Despite the large amount of information obtained by means of the midpoint approach, it is very difficult to obtain a global environmental impact assessment. For this purpose, the endpoint approach is more useful. This approach provides only three damage categories (human health, resources and ecosystem), which are easier to interpret. Table 4
shows the mean and coefficient of variance of the three damage categories. Although the reference unit of the different damage categories remains different, carrying out the normalization and weighting of three categories is easier than doing so for 18 categories. In fact, ReCiPe allows the normalization of the three damage categories by converting the reference unit of each damage category into points. That makes it easier to interpret the global environment assessment of the bridge.

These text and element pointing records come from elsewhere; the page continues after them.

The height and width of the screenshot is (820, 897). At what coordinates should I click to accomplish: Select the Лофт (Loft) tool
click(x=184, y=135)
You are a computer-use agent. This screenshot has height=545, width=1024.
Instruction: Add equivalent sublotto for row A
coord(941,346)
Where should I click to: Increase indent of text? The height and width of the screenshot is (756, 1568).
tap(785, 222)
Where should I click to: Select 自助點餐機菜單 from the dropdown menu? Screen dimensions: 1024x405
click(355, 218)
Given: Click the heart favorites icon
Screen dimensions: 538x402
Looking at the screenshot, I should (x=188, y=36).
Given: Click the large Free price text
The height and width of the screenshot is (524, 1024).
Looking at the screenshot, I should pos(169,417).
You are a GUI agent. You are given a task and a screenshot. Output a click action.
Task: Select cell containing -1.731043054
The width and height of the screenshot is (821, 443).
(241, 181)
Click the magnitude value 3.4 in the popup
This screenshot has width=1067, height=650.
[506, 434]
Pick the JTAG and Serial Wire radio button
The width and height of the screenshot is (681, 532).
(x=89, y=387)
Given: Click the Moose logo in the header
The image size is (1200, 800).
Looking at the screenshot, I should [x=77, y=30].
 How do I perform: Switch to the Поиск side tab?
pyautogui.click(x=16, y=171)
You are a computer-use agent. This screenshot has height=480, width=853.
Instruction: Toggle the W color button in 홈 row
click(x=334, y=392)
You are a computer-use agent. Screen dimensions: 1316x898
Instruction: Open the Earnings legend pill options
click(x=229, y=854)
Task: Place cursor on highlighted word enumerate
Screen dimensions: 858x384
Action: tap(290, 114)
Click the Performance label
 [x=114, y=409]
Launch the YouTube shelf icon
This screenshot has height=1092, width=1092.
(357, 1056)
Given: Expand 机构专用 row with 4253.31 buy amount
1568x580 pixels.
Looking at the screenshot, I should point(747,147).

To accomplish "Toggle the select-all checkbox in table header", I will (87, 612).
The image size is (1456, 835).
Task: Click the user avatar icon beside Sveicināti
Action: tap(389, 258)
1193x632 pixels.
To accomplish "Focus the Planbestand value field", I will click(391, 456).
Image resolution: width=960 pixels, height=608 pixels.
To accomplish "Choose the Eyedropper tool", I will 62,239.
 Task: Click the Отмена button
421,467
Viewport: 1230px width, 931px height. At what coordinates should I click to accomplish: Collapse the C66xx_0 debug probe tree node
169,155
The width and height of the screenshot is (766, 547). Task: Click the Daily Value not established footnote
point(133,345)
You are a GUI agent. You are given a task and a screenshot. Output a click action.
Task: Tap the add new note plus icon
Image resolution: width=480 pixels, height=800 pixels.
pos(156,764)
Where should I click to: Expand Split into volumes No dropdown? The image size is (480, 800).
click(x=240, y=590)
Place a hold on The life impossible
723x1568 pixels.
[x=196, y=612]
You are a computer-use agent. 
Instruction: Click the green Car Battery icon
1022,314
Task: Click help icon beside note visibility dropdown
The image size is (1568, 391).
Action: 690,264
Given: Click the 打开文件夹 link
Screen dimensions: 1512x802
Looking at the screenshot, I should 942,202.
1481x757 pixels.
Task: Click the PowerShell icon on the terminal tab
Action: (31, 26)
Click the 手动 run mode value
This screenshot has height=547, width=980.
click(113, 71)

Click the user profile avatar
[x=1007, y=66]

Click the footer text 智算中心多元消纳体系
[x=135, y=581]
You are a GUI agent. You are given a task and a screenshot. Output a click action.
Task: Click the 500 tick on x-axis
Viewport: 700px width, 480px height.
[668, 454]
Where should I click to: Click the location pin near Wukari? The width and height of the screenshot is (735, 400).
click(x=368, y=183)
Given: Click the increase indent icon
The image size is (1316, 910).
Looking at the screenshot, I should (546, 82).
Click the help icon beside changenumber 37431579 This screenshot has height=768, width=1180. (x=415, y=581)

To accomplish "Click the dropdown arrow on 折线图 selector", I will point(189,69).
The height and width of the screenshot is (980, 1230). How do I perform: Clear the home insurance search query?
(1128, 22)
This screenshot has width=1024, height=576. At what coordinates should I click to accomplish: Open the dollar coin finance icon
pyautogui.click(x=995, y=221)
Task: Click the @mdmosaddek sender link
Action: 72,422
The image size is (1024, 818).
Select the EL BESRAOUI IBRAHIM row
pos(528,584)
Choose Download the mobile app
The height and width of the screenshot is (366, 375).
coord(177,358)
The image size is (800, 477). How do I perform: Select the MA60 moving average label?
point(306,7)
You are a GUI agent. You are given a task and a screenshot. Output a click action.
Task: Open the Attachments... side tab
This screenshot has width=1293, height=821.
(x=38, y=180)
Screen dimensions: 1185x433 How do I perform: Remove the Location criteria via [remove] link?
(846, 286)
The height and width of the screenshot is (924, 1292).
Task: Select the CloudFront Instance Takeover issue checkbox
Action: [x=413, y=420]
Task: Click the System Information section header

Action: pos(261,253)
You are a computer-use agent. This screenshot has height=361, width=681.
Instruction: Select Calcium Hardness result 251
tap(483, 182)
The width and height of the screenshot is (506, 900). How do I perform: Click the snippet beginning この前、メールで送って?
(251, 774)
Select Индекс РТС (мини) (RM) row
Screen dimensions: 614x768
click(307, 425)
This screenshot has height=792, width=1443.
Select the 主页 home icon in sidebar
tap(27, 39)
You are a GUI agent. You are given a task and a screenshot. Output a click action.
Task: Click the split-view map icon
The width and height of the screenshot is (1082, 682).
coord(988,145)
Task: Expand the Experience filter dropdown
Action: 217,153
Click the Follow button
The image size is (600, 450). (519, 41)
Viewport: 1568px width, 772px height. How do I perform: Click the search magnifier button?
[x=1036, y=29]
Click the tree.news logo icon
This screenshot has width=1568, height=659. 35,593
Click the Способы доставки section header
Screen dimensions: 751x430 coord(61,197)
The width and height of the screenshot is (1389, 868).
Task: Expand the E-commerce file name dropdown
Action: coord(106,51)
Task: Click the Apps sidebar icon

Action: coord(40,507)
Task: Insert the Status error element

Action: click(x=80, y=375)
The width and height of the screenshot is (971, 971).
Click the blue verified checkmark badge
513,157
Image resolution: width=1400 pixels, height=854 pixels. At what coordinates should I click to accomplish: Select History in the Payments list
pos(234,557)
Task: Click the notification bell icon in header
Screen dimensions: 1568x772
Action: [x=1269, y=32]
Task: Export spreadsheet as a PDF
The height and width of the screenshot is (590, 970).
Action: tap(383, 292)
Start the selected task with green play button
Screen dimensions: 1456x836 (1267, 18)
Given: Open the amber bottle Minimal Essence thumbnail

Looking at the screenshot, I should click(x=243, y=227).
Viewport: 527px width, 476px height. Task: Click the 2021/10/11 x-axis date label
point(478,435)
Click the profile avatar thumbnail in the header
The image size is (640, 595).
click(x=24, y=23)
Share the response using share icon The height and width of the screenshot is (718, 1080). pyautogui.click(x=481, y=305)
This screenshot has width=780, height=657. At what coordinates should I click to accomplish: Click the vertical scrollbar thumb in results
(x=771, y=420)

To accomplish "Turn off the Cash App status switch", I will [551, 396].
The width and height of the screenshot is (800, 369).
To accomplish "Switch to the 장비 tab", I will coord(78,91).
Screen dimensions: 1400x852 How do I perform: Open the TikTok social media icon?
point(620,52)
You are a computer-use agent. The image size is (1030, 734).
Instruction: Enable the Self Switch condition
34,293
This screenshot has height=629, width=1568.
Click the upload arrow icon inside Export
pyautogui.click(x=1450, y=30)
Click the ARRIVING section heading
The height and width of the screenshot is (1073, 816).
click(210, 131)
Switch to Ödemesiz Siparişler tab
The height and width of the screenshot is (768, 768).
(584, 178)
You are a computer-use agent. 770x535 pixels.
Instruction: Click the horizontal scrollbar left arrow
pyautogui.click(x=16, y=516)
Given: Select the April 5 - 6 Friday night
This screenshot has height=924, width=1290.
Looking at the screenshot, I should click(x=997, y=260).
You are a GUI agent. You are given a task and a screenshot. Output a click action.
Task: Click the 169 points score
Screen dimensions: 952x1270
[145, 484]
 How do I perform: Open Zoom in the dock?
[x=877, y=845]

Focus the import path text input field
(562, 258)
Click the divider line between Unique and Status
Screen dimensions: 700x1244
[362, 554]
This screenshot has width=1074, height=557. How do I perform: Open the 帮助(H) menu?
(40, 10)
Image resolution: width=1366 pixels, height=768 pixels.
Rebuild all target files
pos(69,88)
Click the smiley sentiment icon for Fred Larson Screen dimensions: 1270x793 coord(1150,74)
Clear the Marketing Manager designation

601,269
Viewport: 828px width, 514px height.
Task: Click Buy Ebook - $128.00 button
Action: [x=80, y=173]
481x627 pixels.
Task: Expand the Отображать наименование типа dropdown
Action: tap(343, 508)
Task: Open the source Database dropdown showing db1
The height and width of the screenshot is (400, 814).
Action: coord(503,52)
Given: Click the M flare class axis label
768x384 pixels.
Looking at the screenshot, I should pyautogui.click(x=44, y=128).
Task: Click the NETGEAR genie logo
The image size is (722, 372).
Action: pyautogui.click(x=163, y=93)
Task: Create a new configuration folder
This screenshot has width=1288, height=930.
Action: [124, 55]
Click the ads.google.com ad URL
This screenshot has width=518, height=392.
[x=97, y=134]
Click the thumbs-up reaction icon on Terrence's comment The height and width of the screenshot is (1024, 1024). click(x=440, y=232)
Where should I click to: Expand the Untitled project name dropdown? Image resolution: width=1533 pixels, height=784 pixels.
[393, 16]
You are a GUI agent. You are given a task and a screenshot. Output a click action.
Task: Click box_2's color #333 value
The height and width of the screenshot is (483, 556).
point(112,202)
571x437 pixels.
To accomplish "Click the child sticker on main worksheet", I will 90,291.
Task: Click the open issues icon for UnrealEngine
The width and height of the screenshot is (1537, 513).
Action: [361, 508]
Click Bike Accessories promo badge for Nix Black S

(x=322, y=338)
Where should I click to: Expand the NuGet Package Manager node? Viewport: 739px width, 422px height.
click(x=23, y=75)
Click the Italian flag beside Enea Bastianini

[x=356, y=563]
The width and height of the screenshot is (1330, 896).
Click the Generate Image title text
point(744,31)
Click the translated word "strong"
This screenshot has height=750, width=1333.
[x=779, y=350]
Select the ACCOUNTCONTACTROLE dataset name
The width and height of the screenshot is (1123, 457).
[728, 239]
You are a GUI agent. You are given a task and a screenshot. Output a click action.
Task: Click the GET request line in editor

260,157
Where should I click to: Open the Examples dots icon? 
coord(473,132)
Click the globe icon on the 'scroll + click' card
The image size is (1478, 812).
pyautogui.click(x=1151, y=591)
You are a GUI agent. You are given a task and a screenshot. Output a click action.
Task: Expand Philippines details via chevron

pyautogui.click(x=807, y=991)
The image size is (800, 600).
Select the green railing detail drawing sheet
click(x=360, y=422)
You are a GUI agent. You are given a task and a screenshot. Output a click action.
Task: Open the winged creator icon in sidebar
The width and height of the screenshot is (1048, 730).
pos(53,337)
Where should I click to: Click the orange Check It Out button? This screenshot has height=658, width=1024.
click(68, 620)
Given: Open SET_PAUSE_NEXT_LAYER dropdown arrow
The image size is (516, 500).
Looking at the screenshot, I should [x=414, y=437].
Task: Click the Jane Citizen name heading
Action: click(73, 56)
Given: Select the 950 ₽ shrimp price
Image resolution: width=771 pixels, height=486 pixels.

Figure 11
shows the normalized value of each damage category of the whole life-cycle of the bridge and Figure 12
displays the contribution of each phase considering that the different damage categories have the same importance. On one hand, Figure 11
shows that human health is the most important damage category, followed by resources and ecosystem. On the other hand, in Figure 12
the contribution of different phases using the endpoint approach can be seen. The manufacturing phase is the phase with the highest contribution to the bridge life-cycle, followed by the use and maintenance phase and both the construction phase and the end-of-life phase make very low contributions compared to the other two phases.